#### [Task to complete]
Every line containing the string "link" should be returned from the records.

Start of Data for processing

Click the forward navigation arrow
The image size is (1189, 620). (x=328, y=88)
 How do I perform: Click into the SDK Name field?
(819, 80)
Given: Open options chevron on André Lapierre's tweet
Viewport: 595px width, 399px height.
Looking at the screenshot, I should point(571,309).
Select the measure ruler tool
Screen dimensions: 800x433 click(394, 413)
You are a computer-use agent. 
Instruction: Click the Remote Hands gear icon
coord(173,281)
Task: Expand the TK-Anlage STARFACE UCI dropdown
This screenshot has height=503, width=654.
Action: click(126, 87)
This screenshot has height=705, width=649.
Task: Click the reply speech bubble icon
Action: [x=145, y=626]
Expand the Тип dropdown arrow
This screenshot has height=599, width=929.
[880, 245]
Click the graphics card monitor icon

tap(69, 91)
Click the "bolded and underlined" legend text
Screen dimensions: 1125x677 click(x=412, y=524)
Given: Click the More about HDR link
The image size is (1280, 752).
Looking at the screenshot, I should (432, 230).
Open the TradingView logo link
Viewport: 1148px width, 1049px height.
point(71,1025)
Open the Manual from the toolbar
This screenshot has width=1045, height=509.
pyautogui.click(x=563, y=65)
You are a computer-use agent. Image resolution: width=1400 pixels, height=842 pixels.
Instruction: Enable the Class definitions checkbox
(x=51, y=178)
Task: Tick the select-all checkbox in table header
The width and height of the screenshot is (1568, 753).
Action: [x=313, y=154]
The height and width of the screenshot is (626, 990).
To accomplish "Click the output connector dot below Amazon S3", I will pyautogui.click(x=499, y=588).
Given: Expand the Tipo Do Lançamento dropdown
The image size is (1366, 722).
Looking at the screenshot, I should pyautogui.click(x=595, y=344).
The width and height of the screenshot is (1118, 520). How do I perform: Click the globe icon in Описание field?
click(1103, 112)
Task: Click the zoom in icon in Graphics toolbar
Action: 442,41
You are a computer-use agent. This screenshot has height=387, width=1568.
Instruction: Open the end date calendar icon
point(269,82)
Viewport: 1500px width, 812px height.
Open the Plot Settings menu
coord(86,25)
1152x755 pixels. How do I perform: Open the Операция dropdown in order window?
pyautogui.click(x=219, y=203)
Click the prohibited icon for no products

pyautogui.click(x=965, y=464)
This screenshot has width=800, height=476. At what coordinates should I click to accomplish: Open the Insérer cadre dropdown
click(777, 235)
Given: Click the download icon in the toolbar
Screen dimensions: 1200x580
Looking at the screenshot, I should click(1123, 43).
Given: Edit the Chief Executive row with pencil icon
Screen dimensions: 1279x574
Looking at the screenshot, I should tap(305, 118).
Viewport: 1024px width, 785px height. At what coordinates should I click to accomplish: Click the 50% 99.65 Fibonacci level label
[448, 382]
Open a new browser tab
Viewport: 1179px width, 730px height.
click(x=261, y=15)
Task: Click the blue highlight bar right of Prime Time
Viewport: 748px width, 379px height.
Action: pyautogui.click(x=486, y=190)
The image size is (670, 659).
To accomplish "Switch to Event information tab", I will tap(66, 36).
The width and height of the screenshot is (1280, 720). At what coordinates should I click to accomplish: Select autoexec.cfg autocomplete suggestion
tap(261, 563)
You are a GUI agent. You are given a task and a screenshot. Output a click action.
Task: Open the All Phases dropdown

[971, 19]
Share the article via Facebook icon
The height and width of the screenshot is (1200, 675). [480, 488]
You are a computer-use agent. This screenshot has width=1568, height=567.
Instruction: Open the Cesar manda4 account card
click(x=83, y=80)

End of Data for processing

#### [Written response]
Given: Click the More about HDR link
Open the TradingView logo link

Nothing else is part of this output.